Taking each line of the material below in turn, count those containing the string "computer". Provide the number alone.
Top of Dataset entries
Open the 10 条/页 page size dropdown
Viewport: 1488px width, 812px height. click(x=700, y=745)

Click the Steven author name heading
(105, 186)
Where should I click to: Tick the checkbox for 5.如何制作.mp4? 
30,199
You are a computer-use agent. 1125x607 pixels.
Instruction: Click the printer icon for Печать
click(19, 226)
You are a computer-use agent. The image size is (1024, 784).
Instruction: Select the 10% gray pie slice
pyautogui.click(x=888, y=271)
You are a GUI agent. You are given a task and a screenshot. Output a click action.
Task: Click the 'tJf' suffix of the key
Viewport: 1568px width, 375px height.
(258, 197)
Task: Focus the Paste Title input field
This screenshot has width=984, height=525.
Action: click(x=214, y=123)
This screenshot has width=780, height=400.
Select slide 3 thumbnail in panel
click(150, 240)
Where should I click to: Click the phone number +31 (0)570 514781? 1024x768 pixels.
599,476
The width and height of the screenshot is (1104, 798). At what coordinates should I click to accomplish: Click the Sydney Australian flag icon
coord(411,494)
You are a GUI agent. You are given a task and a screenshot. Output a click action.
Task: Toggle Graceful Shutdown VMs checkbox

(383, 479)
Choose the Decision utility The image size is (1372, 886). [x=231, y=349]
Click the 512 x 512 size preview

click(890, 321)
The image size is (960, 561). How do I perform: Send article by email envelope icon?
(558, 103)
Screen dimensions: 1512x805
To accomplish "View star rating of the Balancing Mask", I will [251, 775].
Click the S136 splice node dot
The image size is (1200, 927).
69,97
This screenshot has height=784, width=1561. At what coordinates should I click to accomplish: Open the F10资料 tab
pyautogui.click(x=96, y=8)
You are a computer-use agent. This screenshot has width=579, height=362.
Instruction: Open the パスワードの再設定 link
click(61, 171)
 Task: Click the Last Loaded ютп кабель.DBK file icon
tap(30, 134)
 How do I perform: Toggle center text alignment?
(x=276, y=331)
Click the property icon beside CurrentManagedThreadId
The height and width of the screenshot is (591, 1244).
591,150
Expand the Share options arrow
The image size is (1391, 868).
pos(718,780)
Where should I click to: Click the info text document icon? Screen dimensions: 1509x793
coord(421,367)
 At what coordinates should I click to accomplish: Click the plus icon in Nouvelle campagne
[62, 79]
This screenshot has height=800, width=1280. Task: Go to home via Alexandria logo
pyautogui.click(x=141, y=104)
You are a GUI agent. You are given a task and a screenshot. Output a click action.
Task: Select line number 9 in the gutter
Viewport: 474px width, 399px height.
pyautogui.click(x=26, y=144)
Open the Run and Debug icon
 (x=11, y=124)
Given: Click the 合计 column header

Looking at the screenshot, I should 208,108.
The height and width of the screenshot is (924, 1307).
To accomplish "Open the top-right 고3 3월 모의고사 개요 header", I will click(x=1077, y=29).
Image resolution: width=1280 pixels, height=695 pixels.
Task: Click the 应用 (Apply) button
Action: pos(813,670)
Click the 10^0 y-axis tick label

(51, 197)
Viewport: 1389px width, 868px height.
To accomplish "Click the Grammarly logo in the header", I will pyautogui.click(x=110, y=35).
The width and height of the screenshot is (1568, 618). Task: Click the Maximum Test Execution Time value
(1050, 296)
Bottom of Dataset entries
◆ Output of the task:
3